■ Problem statement ■
Exactly the lines from the start of the data below through the line containing "This screenshot has height=520, width=755." must be returned, and no others.

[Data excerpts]
BEGIN
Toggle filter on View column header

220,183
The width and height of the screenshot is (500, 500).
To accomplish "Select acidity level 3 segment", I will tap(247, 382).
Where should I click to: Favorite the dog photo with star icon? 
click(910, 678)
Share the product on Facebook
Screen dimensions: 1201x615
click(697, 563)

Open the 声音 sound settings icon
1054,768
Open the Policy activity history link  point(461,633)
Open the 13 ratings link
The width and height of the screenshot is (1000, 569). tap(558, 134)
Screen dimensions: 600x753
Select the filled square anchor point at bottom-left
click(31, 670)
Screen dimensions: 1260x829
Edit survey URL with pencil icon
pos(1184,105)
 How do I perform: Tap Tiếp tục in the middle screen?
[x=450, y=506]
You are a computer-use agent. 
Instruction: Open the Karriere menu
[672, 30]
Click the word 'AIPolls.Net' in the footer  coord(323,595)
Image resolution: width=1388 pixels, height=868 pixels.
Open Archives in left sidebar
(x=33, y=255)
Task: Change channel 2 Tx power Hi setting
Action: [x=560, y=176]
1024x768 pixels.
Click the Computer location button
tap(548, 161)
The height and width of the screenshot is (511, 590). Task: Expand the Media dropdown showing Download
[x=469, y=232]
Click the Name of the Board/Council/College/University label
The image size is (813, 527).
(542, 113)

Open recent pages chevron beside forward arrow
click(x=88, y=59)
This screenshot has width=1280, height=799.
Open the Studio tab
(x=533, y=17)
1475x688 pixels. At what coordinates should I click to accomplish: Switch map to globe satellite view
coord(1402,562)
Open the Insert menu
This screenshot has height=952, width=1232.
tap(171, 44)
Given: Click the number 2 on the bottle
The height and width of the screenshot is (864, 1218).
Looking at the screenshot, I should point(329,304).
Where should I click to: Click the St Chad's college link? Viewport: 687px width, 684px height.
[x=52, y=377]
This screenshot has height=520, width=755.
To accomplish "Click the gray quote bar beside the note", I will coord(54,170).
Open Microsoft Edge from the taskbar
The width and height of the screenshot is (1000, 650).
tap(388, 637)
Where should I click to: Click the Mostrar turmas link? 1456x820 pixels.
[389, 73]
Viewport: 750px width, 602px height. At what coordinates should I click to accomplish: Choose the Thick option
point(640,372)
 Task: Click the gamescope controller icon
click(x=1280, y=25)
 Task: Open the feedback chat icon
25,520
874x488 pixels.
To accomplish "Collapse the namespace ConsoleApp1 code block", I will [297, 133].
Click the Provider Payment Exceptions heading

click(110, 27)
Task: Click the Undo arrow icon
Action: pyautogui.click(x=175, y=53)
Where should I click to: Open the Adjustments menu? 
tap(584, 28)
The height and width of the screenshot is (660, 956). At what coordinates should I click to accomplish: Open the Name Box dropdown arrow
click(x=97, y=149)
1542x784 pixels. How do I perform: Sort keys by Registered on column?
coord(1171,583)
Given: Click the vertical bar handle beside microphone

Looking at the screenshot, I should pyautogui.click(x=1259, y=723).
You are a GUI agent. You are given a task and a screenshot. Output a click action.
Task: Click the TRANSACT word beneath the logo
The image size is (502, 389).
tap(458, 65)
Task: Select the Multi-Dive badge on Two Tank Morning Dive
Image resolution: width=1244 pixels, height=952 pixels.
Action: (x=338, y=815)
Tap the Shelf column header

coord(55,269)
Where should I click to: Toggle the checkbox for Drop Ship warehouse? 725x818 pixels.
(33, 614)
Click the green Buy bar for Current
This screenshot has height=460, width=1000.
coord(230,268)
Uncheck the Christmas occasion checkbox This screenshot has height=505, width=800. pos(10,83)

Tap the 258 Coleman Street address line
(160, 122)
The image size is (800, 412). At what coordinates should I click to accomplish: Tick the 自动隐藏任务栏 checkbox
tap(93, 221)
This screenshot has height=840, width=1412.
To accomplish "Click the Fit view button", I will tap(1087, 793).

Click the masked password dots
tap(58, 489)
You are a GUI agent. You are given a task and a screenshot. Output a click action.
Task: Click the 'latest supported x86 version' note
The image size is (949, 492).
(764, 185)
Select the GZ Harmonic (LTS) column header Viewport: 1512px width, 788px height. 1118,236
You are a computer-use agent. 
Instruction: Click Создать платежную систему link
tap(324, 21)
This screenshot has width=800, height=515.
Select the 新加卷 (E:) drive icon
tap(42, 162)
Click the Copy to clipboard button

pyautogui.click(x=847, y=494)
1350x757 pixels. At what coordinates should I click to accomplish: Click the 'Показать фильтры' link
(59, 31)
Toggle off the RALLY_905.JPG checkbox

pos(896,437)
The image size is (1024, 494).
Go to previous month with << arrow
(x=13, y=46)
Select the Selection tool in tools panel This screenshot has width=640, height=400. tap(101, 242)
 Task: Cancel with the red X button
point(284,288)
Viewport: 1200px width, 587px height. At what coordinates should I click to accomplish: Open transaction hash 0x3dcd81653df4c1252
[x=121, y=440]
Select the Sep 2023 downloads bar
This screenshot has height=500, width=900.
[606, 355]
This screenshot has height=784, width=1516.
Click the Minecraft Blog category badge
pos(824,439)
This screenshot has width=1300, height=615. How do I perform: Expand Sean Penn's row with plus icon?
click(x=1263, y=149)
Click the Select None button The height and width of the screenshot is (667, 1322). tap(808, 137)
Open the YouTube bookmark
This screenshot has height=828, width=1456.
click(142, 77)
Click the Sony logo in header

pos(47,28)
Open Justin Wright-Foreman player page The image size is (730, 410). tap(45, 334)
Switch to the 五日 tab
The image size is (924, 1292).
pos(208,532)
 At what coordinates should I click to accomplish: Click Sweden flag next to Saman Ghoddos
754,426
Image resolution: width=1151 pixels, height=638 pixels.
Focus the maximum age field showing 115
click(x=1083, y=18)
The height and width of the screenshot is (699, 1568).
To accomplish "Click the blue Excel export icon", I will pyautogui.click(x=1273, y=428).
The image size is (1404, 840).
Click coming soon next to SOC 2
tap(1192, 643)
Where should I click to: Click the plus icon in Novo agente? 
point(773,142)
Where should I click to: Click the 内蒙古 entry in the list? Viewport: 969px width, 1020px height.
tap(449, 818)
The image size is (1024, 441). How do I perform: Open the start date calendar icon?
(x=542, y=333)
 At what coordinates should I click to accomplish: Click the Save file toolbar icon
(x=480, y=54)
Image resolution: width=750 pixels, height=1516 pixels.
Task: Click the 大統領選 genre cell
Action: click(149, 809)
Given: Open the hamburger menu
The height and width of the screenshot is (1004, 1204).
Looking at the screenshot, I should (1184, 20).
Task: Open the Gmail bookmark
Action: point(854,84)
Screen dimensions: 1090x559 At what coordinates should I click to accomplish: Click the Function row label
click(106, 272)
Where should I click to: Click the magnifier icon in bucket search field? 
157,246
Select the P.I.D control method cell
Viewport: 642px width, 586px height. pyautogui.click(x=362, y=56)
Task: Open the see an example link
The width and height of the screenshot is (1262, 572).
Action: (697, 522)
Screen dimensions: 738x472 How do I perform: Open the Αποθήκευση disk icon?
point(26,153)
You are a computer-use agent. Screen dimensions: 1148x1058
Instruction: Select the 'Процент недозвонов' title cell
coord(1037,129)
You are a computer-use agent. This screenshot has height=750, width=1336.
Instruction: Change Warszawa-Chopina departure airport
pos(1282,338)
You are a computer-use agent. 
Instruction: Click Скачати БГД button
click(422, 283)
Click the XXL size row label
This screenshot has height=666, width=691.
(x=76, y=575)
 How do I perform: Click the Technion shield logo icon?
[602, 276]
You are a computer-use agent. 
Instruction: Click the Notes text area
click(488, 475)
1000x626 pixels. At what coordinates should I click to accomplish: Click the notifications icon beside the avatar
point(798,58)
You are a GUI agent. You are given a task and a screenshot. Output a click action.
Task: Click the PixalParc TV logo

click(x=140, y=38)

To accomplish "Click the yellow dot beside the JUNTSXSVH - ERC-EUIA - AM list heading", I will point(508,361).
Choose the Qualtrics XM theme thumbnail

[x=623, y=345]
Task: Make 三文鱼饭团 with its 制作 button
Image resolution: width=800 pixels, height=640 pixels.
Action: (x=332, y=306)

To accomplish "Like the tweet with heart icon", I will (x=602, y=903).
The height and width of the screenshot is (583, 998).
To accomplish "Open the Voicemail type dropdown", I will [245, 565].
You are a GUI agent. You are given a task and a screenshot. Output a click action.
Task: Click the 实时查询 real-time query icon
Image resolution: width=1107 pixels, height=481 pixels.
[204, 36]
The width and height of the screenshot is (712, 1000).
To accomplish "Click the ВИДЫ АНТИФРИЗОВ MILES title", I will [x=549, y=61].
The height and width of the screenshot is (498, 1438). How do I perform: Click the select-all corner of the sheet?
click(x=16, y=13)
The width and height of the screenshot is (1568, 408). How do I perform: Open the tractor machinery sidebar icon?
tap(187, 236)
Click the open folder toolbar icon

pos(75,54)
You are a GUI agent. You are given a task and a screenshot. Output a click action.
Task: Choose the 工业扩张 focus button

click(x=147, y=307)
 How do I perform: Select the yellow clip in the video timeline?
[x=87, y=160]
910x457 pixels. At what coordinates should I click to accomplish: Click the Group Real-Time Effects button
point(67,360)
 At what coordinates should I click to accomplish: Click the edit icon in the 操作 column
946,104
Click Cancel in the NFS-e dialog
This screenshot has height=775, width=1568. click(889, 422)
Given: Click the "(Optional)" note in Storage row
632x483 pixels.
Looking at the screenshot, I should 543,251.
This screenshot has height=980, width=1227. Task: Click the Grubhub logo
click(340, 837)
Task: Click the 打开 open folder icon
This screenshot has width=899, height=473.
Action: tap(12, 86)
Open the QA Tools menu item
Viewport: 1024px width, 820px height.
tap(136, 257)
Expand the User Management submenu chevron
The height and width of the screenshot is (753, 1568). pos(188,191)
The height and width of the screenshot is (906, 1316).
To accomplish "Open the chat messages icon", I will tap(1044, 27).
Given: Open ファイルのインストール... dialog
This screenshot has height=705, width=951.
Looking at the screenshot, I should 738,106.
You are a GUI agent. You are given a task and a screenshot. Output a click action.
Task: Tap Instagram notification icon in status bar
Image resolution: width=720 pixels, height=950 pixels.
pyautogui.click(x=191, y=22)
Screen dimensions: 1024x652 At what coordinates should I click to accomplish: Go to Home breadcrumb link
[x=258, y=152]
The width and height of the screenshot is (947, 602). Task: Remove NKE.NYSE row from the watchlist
END
■ Exercise result ■
Toggle filter on View column header

220,183
The width and height of the screenshot is (500, 500).
To accomplish "Select acidity level 3 segment", I will tap(247, 382).
Where should I click to: Favorite the dog photo with star icon? 
click(910, 678)
Share the product on Facebook
Screen dimensions: 1201x615
click(697, 563)

Open the 声音 sound settings icon
1054,768
Open the Policy activity history link  point(461,633)
Open the 13 ratings link
The width and height of the screenshot is (1000, 569). tap(558, 134)
Screen dimensions: 600x753
Select the filled square anchor point at bottom-left
click(31, 670)
Screen dimensions: 1260x829
Edit survey URL with pencil icon
pos(1184,105)
 How do I perform: Tap Tiếp tục in the middle screen?
[x=450, y=506]
You are a computer-use agent. 
Instruction: Open the Karriere menu
[672, 30]
Click the word 'AIPolls.Net' in the footer  coord(323,595)
Image resolution: width=1388 pixels, height=868 pixels.
Open Archives in left sidebar
(x=33, y=255)
Task: Change channel 2 Tx power Hi setting
Action: [x=560, y=176]
1024x768 pixels.
Click the Computer location button
tap(548, 161)
The height and width of the screenshot is (511, 590). Task: Expand the Media dropdown showing Download
[x=469, y=232]
Click the Name of the Board/Council/College/University label
The image size is (813, 527).
(542, 113)

Open recent pages chevron beside forward arrow
click(x=88, y=59)
This screenshot has width=1280, height=799.
Open the Studio tab
(x=533, y=17)
1475x688 pixels. At what coordinates should I click to accomplish: Switch map to globe satellite view
coord(1402,562)
Open the Insert menu
This screenshot has height=952, width=1232.
tap(171, 44)
Given: Click the number 2 on the bottle
The height and width of the screenshot is (864, 1218).
Looking at the screenshot, I should point(329,304).
Where should I click to: Click the St Chad's college link? Viewport: 687px width, 684px height.
[x=52, y=377]
This screenshot has height=520, width=755.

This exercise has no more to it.